Even Americans are beginning to react. A group called the "California Croppers" destroyed test plots of Novartis Bt corn on the campus of the University of California at Berkeley and warned of further attacks.
Meanwhile, Monsanto has been "harassing and prosecuting 480 farmers for the "crime of saving seeds" with which to plant next year's crop and has jumped on Canadian farmer Percy Schmeiser for growing Roundup Ready canola without a license. Schmeiser claims his farm has been contaminated by the invasion of genetic material invading from nearby farms.
The company is coping with seed-saving by developing "terminator" crops that produce sterile seeds that do not grow.
Some of the GM seeds have been less than satisfactory resulting in lower yields than those of unaltered seeds planted nearby. Seven Arkansas farmers have filed legal complaints against Monsanto for selling low-germination soy bean seed.
Most of this information comes from Campaign for Food Safety (Ronnie Cummins)
860 Hwy 61m Little Marais MN 55614 <alliance @mr.net> via Marguerite Wagner,
Rabbit Information Service, Australia <rabbit@wantree.com.au>
Nobody knows the long-range effects of transplanting genes from one species to another, in effect performing overnight mutations that may interfere with species that nature has taken millennia to perfect. We do know, however, that the introduction of a naturally evolved foreign species can upset existing ecosystems in unpredictable ways.
Scientist smells a rat in GM food
LONDON--Genetically-modified food can damage the immune system of rats and stunt their growth according to new research released yesterday.
Professor Arpad Puztai, the scientist who carried out the research, said he would not eat modified food after seeing the results of his tests.
Professor Puztai of the Rowett Institute in Aberdeen, fed modified potatoes to the rats for 100 days to observe how it affected them.
The potatoes were produced by the the institute specially for the experiment, with similar modifications to those developed by commercial food producers to make crops resistant to pesticides. Professor Puztai said his findings raised grave questions about the safety of modified food for humans.
"We are assured that this is absolutely safe and that no conceivable harm could come to us from eating it. But if you gave me the choice now, I wouldn't eat it," he said.
The most worrying feature of the experiment was the effect of the potatoes on the rats' immune systems, Professor Putzai said.
A growing proportion of process food available in Britain contains modified ingredients, particularly soy beans, but there are no legal requirements for consumers to be warned by labels on packaging.
Ideas to discuss:
1. Good looking nowadays is very important. Even with food. Good looking but bad taste or bad looking and good taste? Maybe you cannot have both, what do you decide for?
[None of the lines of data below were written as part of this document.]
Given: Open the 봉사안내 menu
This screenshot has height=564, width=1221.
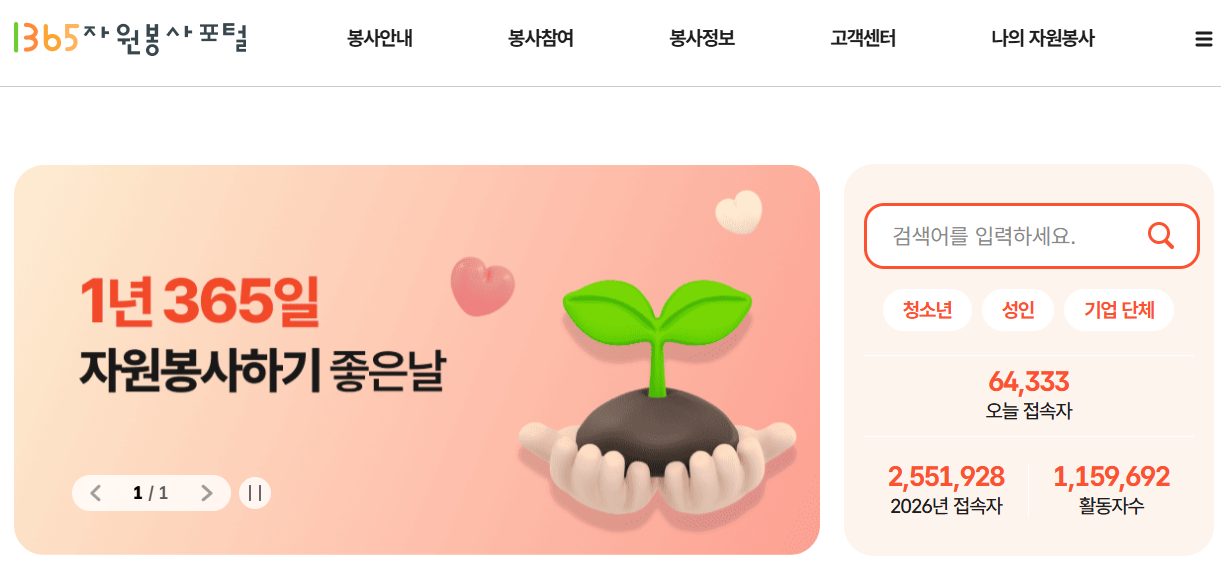Looking at the screenshot, I should coord(380,39).
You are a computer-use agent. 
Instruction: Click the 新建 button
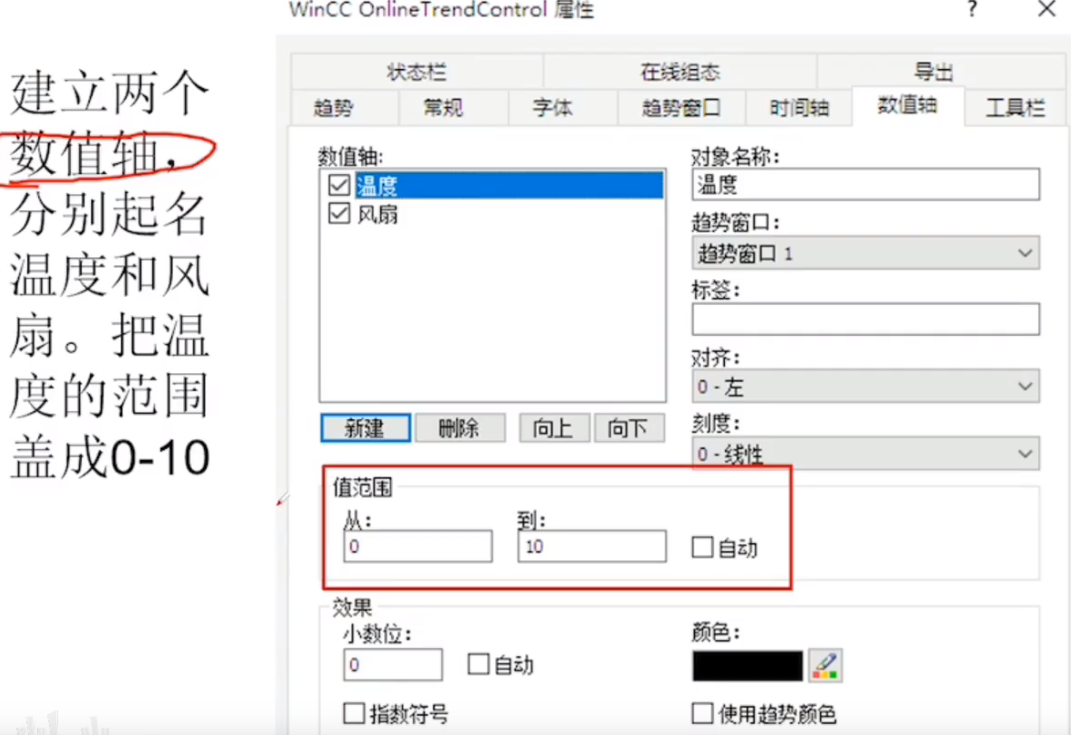click(x=364, y=428)
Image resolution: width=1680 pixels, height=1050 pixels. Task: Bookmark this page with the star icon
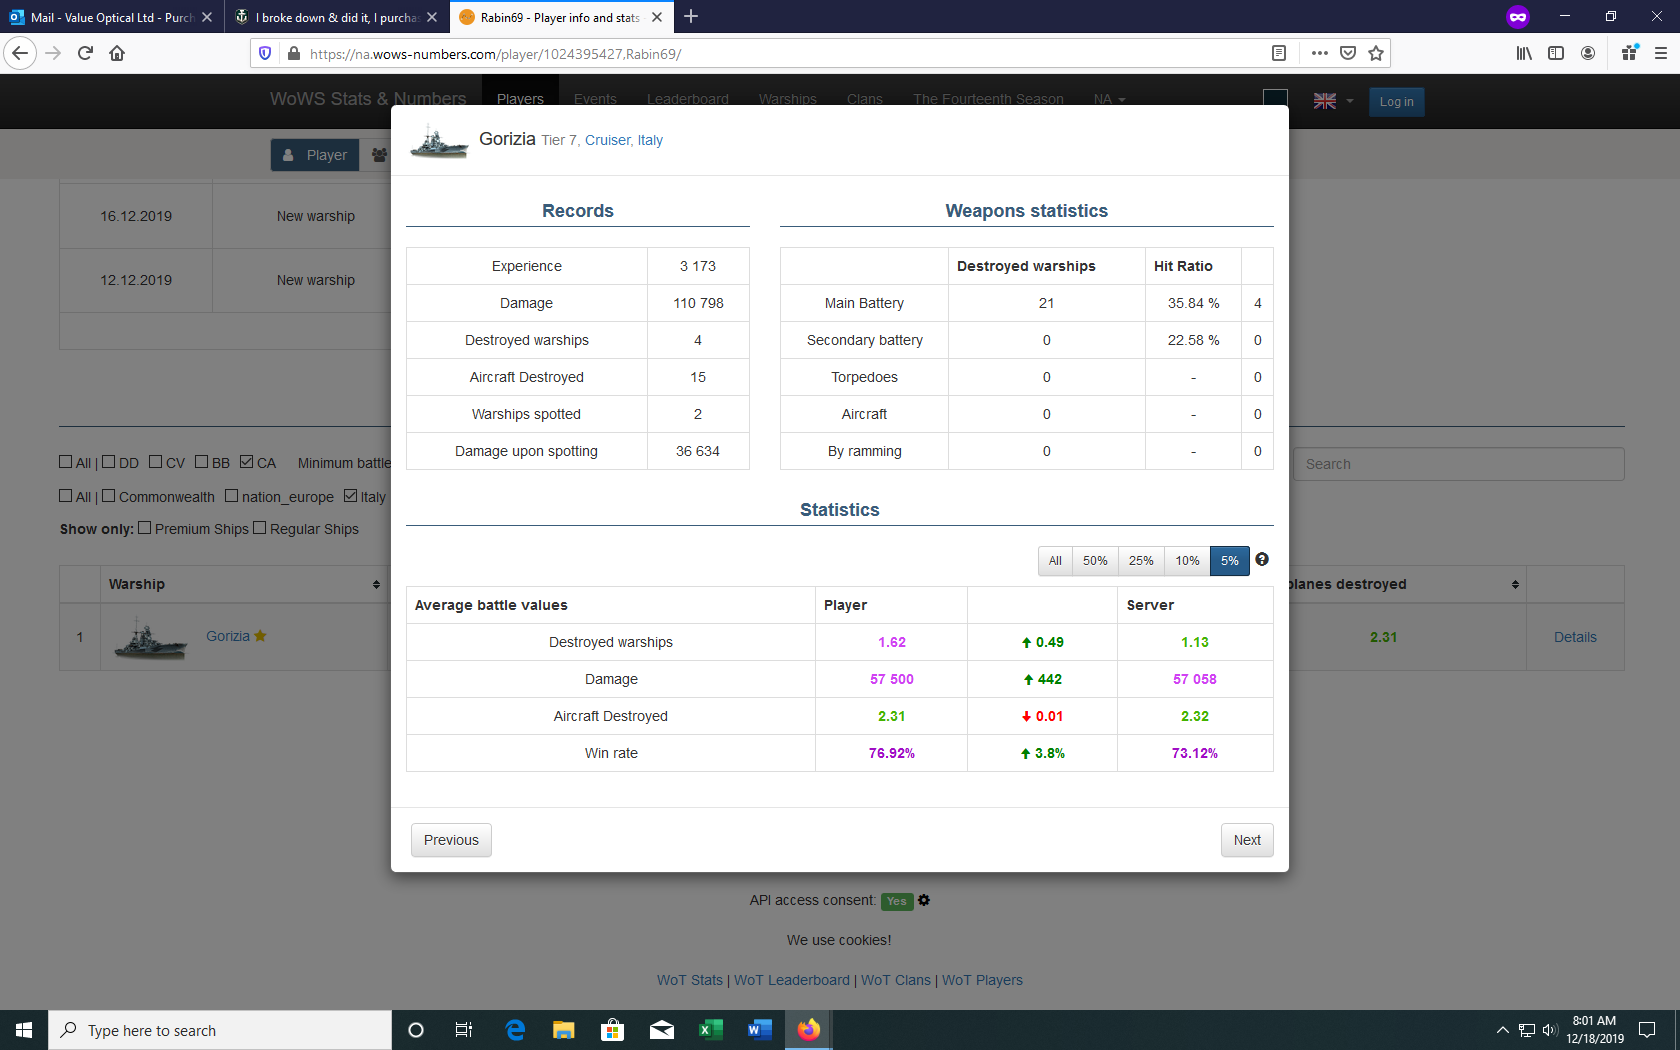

2. Have you ever thought why there is no more soil coming with your salad you buy or why there are no more worms looking out of your apple and smiling at you?
3. How about eating red beans that are blue or pink or yellow, smelling sweet and tasting like strawberries? Fun or Fear?
4. Do you think that diseases might occur from genetic manipulated food?
5. Why do people manipulate the DNA (deoxyribonucleic acid macromolecule which contains and transfers genetic characteristics in all living organisms) of food?
6. Right now we still manipulate food, we already cloned a sheep (Dolly), is it now time to clone ourselves?